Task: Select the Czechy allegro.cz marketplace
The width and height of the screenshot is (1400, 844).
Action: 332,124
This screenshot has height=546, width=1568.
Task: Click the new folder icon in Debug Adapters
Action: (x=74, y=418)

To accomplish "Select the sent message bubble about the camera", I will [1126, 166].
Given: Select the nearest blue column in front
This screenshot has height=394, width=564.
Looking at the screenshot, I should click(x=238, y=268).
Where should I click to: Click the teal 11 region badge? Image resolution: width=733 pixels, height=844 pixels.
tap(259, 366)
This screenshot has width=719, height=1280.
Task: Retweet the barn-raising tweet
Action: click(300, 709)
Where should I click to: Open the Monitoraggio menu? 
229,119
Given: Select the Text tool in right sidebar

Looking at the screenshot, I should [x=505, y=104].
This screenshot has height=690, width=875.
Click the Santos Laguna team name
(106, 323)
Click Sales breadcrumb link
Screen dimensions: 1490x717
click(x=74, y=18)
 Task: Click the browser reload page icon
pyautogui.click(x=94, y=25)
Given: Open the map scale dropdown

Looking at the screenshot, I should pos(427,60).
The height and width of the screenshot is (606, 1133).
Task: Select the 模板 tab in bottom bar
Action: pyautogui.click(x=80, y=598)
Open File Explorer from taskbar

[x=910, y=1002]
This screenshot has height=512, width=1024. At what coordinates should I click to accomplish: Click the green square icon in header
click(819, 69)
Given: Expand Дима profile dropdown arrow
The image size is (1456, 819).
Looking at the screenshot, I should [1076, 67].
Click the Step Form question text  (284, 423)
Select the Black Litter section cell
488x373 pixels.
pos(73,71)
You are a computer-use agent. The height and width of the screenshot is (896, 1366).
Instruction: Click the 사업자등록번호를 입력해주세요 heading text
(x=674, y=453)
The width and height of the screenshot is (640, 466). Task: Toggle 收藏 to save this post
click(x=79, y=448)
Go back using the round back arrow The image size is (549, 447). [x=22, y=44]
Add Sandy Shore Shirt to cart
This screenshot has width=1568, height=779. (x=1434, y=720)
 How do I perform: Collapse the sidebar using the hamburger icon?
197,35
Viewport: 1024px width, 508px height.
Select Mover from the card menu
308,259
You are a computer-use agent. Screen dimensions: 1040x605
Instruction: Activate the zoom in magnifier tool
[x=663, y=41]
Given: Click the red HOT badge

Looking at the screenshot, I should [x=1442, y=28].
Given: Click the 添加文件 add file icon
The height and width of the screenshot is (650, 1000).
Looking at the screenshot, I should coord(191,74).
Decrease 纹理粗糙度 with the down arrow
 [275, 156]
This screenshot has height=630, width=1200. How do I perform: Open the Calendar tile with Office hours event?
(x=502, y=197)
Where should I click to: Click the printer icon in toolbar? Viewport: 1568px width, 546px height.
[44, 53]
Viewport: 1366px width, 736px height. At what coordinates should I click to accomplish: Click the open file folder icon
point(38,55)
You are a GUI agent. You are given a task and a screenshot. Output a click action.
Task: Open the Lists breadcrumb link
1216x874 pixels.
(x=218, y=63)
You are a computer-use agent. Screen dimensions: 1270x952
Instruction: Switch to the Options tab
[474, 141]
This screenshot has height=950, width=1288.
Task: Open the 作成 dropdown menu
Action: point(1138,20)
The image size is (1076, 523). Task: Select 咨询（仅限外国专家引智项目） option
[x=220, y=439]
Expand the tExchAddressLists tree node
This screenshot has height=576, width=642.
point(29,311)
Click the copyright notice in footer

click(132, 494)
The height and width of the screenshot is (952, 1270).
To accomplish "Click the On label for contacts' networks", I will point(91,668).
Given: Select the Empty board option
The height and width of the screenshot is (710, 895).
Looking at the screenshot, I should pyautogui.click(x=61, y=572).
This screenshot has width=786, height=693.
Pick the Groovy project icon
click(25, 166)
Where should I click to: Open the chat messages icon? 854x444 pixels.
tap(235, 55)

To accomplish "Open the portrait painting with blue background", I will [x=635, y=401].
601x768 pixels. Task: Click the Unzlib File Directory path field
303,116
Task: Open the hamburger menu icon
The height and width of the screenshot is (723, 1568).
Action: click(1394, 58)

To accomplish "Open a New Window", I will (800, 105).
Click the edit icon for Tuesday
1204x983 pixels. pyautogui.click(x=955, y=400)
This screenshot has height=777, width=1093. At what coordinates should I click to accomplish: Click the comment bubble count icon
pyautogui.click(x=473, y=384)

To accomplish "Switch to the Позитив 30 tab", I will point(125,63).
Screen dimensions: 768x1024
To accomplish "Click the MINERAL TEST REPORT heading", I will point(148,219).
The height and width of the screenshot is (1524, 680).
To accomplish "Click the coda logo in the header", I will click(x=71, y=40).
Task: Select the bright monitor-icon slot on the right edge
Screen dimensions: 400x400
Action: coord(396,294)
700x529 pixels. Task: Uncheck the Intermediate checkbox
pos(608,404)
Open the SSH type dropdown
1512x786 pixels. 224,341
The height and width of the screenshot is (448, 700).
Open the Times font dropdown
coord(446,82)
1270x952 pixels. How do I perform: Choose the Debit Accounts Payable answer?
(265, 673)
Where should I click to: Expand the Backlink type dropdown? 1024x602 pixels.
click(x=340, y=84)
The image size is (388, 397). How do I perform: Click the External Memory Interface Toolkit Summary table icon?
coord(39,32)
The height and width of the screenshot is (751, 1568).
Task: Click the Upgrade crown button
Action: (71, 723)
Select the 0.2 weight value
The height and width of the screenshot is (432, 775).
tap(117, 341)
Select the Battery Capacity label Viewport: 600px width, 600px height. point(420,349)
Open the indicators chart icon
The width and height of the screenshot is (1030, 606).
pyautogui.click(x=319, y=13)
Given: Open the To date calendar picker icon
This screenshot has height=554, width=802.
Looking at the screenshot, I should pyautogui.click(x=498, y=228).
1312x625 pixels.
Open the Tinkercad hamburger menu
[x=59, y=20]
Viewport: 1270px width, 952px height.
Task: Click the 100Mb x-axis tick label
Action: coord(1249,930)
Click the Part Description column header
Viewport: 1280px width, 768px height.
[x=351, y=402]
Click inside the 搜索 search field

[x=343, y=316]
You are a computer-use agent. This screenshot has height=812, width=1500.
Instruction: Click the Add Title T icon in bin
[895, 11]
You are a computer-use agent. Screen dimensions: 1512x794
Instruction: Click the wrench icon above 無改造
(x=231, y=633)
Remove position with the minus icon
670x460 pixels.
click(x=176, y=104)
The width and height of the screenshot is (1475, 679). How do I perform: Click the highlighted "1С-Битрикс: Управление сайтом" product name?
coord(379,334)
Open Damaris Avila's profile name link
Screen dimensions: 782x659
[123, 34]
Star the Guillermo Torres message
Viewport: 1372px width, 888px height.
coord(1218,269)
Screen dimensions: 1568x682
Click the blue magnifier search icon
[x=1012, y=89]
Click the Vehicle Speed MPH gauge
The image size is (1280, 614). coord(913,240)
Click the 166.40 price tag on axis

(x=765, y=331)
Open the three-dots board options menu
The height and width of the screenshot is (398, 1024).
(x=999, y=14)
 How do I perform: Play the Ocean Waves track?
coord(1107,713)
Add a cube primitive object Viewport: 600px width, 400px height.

__________

• [Written exercise]: Copy out, in full, each line of the records above that contains the string "search".

• [Correct answer]:
Click inside the 搜索 search field
Click the blue magnifier search icon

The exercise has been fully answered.